_Task directions_
Will you quote only the lines starting at the one that contains "Instruction: Select the" and ending with the last line of the listing below, inclusive?

_Stored data_

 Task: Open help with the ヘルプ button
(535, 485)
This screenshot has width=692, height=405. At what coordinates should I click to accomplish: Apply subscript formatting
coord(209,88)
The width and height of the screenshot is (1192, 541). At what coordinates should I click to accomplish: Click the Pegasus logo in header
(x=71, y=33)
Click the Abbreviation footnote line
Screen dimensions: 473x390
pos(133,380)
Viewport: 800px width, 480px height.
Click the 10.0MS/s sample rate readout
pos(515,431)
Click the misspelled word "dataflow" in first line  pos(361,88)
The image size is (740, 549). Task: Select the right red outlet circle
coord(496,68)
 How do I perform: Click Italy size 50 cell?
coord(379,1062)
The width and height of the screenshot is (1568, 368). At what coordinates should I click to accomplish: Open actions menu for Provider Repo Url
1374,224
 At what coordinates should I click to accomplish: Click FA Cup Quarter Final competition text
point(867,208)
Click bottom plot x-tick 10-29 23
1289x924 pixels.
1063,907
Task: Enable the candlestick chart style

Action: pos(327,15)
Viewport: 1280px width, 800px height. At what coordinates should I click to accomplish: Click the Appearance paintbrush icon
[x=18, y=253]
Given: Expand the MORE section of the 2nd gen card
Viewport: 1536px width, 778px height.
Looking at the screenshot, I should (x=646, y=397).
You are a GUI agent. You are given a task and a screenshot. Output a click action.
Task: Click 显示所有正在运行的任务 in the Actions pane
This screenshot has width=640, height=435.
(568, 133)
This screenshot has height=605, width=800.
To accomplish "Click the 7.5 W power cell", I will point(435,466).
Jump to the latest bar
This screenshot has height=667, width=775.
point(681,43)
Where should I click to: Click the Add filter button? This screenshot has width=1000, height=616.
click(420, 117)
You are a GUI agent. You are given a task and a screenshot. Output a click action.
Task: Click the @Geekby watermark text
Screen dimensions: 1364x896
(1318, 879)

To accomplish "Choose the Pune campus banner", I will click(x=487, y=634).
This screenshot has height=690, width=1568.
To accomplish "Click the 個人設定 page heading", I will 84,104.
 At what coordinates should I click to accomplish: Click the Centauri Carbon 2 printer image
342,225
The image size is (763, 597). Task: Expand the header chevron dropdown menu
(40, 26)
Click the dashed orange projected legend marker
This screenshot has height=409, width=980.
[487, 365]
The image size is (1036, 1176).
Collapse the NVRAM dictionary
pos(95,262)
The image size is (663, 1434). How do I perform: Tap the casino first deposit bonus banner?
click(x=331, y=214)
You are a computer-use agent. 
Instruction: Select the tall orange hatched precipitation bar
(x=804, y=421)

_Output for this exercise_
Instruction: Select the tall orange hatched precipitation bar
(x=804, y=421)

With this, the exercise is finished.